It’s 7:18 am in my backyard. The air feels cool on my bare shoulders. I’ve just returned from walking at Logan Green where the blackbirds sang among the cattails while I crunched gravel underfoot. The August sun was just at the right angle to backlight the tall grass and thistles with a dreamy glow, but now that I’m in my yard it is high enough to make me grateful for shade.

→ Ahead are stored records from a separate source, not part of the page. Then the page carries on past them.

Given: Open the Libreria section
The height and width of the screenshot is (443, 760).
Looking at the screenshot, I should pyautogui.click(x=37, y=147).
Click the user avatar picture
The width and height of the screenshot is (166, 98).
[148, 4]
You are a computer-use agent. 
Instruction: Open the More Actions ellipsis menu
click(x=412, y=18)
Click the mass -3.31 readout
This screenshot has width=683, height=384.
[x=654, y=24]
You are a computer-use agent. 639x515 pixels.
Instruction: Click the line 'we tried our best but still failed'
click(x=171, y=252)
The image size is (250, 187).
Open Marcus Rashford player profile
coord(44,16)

I am sitting in a neon green lawn chair, the cheap kind with a saggy back and net cup holder. There are four other chairs like this, all with mismatched colours nearby. The bright pink one is cock-eyed, its aluminum frame poking through a hole in the fabric in the top left corner, and I feel a surge of discontent with my life that surely could be remedied with the right furniture. In the next moment my eyes wander to the plants rimming our circular brick patio. Thyme, calendula, zinnias, basil, and lemon balm distract me from all I lack. The tiny white flowers are nearly hidden on the thyme while the zinnias splash their pink petals all over their green canvases. Despite heavy hail and almost total abandonment this summer, my garden is still trying to be a garden.
Our plum tree, too, is putting forth a valiant effort. We treasure it for the the fragrant blossoms in spring, the shade it throws at midday, and it’s sweet, rustic fruit. Unfortunately, it is infested with aphids. On the undersides of the shrivelled leaves there are thousands of newborn nymphs ready to aid their army in destruction. Wasps swarm around the tree, attracted by the aphids’ sweet honeydew secretions. This, in turn, draws swallows who hunt the wasps. Depending on which way you look at it, the whole thing is a raging battleground or a never-ending banquet.
In the middle of the patio is the fire pit. A small wisp of smoke curls up from the ashes, even though I doused the fire nine hours ago before going to bed. The fact that I can still smell smoke and the ashes are hot reminds me that it was a good fire. And a good evening. Our tomato-soup-coloured wheelbarrow is parked beside the fire pit where I was sitting last night. It’s wooden arms are still strewn with dried garlic stocks. While I visited, I had been clipping the cured bulbs from their stocks and trimming root hairs. It is one of my favourite rituals of the summer, partly because garlic is the most successful vegetable in my garden, and partly because of the names of the hardneck varieties I grow: Music and Red Russian.
What you can’t see this morning is the honey. Two weeks ago, we spun out frames from our four hives. Ever since then it has been on tap at our house, with friends streaming through our yard to fill up their jars. (I assured the new neighbours who just moved in beside us that we deal honey, not drugs.) Most days, a pail with a spout near the bottom sits on our picnic table. Every time I open it and watch the golden flow I can’t help but gush, “There’s so much pollen in it this year!” I am not sure there is more pollen in it than any other year, but when I hold full glass jars up to the light shining through the spruce it seems excessive and extravagant.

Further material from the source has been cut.